To this I say, be patient Habs fans, because for one Plekanec is not going to be traded, and secondly, trading their best two way forward makes little sense right now.
Plekanec had a solid season, leading the forwards in shorthanded ice time, finishing second in goals with 20, and coming in fourth on the team in points with 43. All this while playing the toughest competition of anyone on the Habs roster. There is little doubt he is the Habs best defensive forward.
If Plekanec were to be traded, that would leave Desharnais, Galchenyuk and Lars Eller as their top three centers. Eller would be the only one capable of playing any shorthanded minutes, but would not be able to fill the role the same way that the veteran from the Czech Republic does.
Also, if Galchenyuk were to be moved to the middle, the Canadiens extremely weak group of wingers would be reduced even further. Sure, Plekanec could be moved for a winger, but unless that player is as good as Galchenyuk, the Habs just made themselves worse on left wing. That leaves Galcheyuk to center a line with whoever is acquired for Plekanec, and likely Daniel Briere or Rene Bourque.
The player acquired for Plekanec is surely not going to be a 30 goal scorer, or even a proven 25 goal scorer unless the Habs add a good young player to the deal. That leaves Galchenyuk playing a position he has not played at the NHL level, and doing so on a fairly weak line.
If you ask me, he would be better off playing the wing on a line with a sound two way veteran like Tomas Plekanec.
Also making a Plekanec trade less likely is the saturated trade market of available centers right now. Not very often are any players as good as Jason Spezza, Ryan Kesler or Joe Thornton available, but it appears all three will likely be dealt this offseason. This leaves Plekanec fourth on the wish list of any team who needs a top center.
This means if a team like the Anaheim Ducks, Toronto Maple Leafs or St Louis Blues put together an impressive package to help their team up the middle, they will offer it to the San Jose Sharks, Ottawa Senators and Vancouver Canucks before they call the Canadiens.
This greatly lowers the market for Plekanec, meaning the Habs would have to add to get a legit top six winger in return. If they want to move Plekanec for a pick and a decent prospect, that type of offer would be available at the draft, but would make the team worse next season, and leaves Galchenyuk playing with Briere and Brandon Prust, which leaves the Habs scrambling to sign offensive wingers in free agency.

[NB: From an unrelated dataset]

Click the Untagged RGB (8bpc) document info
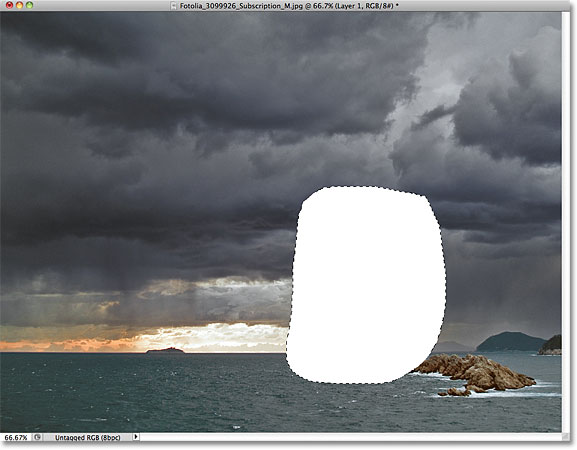Screen dimensions: 577x450 (88, 437)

Plekanec currently has two years remaining on a contract that will have him cost 5 million against the cap each season. A year from now, when there is not so many other great centers on the market, and Galchenyuk and Eller have had another season to mature, Plekanec may be a prime trade candidate.
For now, Plekanec will remain with the Montreal Canadiens and that is the best thing for the team next season.